L'EIT doit prendre en considération les circonstances spécifiques du transfert (par exemple, les types de données transférées, les finalités pour lesquelles elles sont transférées et traitées dans le pays tiers et la manière dont elles le sont) ainsi que tous les acteurs participant au transfert, tels qu'identifiés dans l'exercice de cartographie du transfert. Elle doit également prendre en compte les transferts ultérieurs envisagés. Cela signifie que l'IUA doit obtenir toutes les informations nécessaires auprès de son sous-traitant ou destinataire dans le pays tiers.
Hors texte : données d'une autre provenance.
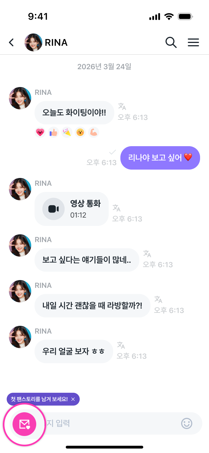Dismiss the first fan story tooltip

pyautogui.click(x=73, y=399)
L'IUA doit évaluer si des lois ou pratiques du pays tiers, applicables aux données transférées et/ou à l'importateur de données, compromettent la capacité de l'importateur de données à respecter ses engagements pris dans l'instrument de transfert, compte tenu des circonstances entourant le transfert.

Si l'IUAa identifié que des mesures supplémentaires sont nécessaires, elle doit les mettre en œuvre avant d'effectuer le transfert.

Mécanismes de transfert prévus au chapitre V du règlement (UE) 2018/1725

Le chapitre V du règlement (UE) 2018/1725 prévoit des mécanismes et conditions spécifiques pour les transferts de données à caractère personnel des institutions de l'UE vers un pays tiers ou une organisation internationale. Ces mécanismes et conditions visent à garantir que le niveau de protection des personnes physiques garanti par la législation de l'UE en matière de protection des données n'est pas compromis lorsque leurs données à caractère personnel sont transférées en dehors de l'UE.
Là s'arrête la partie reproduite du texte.